# EXERCISE DETAILS:
Word for word, restate the lines from the start of the data down to the line with "Serata dai ritmi", both included.

[STUDY MATERIAL — start]

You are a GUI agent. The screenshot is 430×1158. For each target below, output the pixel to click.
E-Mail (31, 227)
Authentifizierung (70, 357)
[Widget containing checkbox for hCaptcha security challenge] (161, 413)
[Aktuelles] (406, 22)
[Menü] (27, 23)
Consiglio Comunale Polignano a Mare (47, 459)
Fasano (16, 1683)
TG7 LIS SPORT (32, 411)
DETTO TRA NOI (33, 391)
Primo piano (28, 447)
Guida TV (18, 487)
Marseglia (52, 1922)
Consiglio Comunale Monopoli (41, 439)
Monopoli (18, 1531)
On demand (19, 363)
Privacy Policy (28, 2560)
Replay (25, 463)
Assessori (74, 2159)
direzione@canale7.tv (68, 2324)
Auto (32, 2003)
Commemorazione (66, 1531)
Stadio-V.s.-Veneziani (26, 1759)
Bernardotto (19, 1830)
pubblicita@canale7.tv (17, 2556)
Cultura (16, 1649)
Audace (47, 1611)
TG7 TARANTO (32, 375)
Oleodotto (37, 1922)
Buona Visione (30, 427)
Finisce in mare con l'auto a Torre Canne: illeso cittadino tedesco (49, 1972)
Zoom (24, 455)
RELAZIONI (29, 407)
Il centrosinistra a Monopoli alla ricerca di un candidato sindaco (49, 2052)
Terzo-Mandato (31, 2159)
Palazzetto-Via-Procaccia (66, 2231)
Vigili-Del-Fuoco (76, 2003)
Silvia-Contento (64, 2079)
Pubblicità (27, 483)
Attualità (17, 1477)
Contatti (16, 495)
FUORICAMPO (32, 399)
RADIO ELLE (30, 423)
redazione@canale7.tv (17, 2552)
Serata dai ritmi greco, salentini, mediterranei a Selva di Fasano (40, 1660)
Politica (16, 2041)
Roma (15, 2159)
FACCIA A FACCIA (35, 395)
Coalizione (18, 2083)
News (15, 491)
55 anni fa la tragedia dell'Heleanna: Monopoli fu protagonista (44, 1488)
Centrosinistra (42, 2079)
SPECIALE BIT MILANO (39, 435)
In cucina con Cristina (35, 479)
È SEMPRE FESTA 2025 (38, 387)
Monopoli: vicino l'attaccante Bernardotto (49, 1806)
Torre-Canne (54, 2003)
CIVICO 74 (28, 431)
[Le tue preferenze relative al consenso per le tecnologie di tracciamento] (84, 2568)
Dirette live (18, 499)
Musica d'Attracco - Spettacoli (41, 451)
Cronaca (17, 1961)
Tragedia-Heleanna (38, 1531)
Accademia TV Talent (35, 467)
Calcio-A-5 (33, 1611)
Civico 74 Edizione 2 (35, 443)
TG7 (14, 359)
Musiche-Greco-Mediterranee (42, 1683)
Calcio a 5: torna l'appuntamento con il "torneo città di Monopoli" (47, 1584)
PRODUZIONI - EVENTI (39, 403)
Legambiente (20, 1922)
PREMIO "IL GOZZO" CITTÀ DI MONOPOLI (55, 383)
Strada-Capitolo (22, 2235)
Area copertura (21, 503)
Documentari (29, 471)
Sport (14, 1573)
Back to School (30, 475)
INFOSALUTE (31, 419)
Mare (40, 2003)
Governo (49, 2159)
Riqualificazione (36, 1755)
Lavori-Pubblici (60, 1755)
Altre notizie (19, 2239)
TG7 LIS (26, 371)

[STUDY MATERIAL — finish]

# TASK ANSWER:
You are a GUI agent. The screenshot is 430×1158. For each target below, output the pixel to click.
E-Mail (31, 227)
Authentifizierung (70, 357)
[Widget containing checkbox for hCaptcha security challenge] (161, 413)
[Aktuelles] (406, 22)
[Menü] (27, 23)
Consiglio Comunale Polignano a Mare (47, 459)
Fasano (16, 1683)
TG7 LIS SPORT (32, 411)
DETTO TRA NOI (33, 391)
Primo piano (28, 447)
Guida TV (18, 487)
Marseglia (52, 1922)
Consiglio Comunale Monopoli (41, 439)
Monopoli (18, 1531)
On demand (19, 363)
Privacy Policy (28, 2560)
Replay (25, 463)
Assessori (74, 2159)
direzione@canale7.tv (68, 2324)
Auto (32, 2003)
Commemorazione (66, 1531)
Stadio-V.s.-Veneziani (26, 1759)
Bernardotto (19, 1830)
pubblicita@canale7.tv (17, 2556)
Cultura (16, 1649)
Audace (47, 1611)
TG7 TARANTO (32, 375)
Oleodotto (37, 1922)
Buona Visione (30, 427)
Finisce in mare con l'auto a Torre Canne: illeso cittadino tedesco (49, 1972)
Zoom (24, 455)
RELAZIONI (29, 407)
Il centrosinistra a Monopoli alla ricerca di un candidato sindaco (49, 2052)
Terzo-Mandato (31, 2159)
Palazzetto-Via-Procaccia (66, 2231)
Vigili-Del-Fuoco (76, 2003)
Silvia-Contento (64, 2079)
Pubblicità (27, 483)
Attualità (17, 1477)
Contatti (16, 495)
FUORICAMPO (32, 399)
RADIO ELLE (30, 423)
redazione@canale7.tv (17, 2552)
Serata dai ritmi greco, salentini, mediterranei a Selva di Fasano (40, 1660)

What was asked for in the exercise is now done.